Popa Singer est bien décidée à résister au dictateur haïtien Duvalier, alias Papa Doc. C’est ce que nous raconte avec humour et style le rabelaisien René Depestre.
Il a attendu vingt-huit ans. C’est son premier roman depuis Hadriana dans tous mes rêves, comme il est bon, et féroce ! C’est dans une transe tropicalo-rabelaisienne inouïe, dans un incendie stylistique qui fait battre le cœur et l’esprit à chaque page, que René Depestre choisit de rendre hommage à la « fée du courage », sa mère, et de ridiculiser le roi-crétin, Papa Doc. La mère s’appelle Dianira Fontoriol, mais s’est rebaptisée « Popa Singer von Hofmannsthal », à cause de la machine à coudre habitée par l’esprit- conseil vaudou « loa » récupéré chez un négociant germanique. Lequel, pour échapper à la police allemande, emprunta le nom d’un célèbre poète autrichien (Hugo von Hofmannsthal). Dianira, avec sa machine magique, coud les « beaux- draps d’un réel merveilleux germano-haïtien », métisse « le plancton de la mer des gros-Blancs européens avec les substances en suspension des Nègres d’Amérique », bref réinvente en plus joli l’histoire convulsive de son île sous la dictature de Duvalier, le géant insupportable qui donne à tous l’envie de « fumer dans les couilles ».

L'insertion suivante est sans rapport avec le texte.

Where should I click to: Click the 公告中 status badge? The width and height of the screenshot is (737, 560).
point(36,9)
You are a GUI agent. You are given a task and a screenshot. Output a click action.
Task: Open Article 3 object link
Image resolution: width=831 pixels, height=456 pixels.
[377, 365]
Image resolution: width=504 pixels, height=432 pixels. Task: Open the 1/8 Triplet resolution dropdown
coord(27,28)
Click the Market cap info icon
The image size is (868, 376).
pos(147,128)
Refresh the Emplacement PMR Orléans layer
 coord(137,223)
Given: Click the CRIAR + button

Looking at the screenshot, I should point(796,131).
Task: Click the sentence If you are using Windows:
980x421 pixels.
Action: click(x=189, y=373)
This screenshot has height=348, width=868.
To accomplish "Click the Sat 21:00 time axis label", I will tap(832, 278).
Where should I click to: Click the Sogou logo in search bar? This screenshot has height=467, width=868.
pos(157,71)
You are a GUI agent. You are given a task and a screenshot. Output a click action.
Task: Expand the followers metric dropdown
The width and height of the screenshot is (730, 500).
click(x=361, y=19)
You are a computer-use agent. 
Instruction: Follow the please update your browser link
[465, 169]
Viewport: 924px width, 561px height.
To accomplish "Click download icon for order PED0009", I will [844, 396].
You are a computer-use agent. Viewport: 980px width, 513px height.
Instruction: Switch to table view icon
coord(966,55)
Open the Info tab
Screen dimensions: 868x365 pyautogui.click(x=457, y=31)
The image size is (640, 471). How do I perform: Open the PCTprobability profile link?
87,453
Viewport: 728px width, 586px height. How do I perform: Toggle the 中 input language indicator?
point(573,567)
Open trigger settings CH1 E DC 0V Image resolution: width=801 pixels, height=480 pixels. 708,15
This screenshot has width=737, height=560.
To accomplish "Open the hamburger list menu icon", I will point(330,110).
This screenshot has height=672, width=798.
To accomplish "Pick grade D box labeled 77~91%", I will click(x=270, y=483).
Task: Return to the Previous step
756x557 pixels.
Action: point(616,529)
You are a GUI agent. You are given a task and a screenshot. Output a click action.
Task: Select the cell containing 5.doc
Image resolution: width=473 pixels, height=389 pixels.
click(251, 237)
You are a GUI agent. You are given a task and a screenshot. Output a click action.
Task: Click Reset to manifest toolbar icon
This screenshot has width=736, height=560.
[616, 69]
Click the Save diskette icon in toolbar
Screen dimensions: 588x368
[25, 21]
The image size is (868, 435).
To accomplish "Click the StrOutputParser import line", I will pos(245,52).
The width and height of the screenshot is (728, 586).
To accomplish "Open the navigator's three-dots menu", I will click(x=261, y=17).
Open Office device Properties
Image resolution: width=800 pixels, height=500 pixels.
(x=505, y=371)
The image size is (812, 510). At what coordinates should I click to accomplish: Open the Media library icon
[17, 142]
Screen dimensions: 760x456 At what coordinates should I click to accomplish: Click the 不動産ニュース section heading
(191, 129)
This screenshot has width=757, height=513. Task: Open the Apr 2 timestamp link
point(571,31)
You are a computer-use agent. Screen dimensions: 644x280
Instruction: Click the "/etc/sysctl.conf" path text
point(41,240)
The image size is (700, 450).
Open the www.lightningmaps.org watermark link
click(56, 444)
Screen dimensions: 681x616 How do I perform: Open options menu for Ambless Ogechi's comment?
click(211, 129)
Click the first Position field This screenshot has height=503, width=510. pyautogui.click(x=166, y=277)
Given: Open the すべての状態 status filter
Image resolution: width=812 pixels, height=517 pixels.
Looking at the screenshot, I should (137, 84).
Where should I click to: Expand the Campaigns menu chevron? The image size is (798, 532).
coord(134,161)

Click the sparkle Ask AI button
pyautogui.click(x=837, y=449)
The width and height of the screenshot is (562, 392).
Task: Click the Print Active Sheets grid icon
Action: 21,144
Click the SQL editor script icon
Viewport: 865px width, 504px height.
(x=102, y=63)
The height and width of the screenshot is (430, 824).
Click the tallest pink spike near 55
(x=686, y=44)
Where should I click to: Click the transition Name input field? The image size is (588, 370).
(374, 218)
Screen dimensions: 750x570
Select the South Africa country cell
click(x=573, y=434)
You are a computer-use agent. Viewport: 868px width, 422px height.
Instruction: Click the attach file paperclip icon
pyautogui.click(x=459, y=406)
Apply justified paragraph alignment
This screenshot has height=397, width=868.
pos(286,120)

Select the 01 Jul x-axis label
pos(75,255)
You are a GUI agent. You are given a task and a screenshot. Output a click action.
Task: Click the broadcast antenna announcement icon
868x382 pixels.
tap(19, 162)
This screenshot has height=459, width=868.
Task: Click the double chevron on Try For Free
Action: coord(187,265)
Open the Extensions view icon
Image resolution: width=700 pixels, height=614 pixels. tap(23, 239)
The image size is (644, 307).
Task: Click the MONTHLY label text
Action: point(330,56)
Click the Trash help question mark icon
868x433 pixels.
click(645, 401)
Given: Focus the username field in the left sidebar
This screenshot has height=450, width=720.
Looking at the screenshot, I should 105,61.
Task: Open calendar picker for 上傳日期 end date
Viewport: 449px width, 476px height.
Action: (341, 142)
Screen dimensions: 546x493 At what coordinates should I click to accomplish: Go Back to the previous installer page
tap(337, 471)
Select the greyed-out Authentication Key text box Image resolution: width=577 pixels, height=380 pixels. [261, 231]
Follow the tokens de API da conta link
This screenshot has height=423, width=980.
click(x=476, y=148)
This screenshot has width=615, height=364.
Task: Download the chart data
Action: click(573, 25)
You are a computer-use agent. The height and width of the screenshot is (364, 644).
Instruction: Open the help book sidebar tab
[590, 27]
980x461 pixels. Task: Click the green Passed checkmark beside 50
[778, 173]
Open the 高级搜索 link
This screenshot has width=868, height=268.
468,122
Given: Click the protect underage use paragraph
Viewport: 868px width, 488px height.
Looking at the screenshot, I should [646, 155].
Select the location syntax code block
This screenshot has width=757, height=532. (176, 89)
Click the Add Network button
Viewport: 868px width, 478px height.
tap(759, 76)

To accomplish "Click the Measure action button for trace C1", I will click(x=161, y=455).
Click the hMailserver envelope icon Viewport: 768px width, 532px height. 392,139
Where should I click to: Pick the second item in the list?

Le récit est largement autobiographique. En 1958, René Depestre, en exil, retrouve Haïti à la faveur de la chute du gouvernement Magloire et de l’élection de Duvalier. Il connaît le dictateur, à cinq ans ils traînaient dans les mêmes rues sales, à Jacmel. Au cours d’un entretien, le roi des Tropiques expose tranquillement à Depestre son programme sanguinaire de zombification des masses superstitieuses et silencieuses. Il va jusqu’à lui proposer le poste de responsable culturel des Affaires étrangères. Depestre a la nausée, le fait comprendre. En représailles, le « grand- électrificateur » lâche ses Tontons Macoutes jusqu’à la maison de la mère de l’écrivain qui, à l’aide de sa machine à coudre et de son tempérament-volcan, ne se laisse pas impressionner par le colt 45 posé sur sa nuque. La perquisition de la bibliothèque familiale par les Macoutes illettrés est un festin : « – Le Petit Chaperon rouge ? mon capitaine. – Un agitateur qui affiche des idées bolcheviques à son chapeau de paille. Au panier à salade ! – Le Petit Prince ? mon capitaine. – Un mauvais sujet qui, dès les berceaux, commence à conspirer, dit le chef milicien à la place du capitaine. – Pablo Picasso ? mon capitaine. – Nom de Dieu de putain de pic à casser les os. Embarquez-moi ça, les yeux fermés ! » On rit à pleurer de la litanie burlesque des « fils de putes d’ouvrages de guerre sainte », qu’il faut « mettre hors d’état de nuire ». «Sous un gouvernement qui emprisonne injustement, disait Henry David Thoreau dans La Désobéissance civile, la place de l’homme juste est aussi en prison. » C’est là qu’ira Depestre pendant un an. En renégat. « Je vous serre la main, poëte », avait écrit Hugo à Baudelaire pour le féliciter de ses Fleurs du mal, avec ce tréma espiègle que toutes les réformes de l’orthographe du monde n’enlèveront jamais à cette franche déclaration d’amitié. C’est exactement ce que l’on a envie de faire en refermant le Popa Singer de René Depestre : lui serrer la main, au poëte haïtien.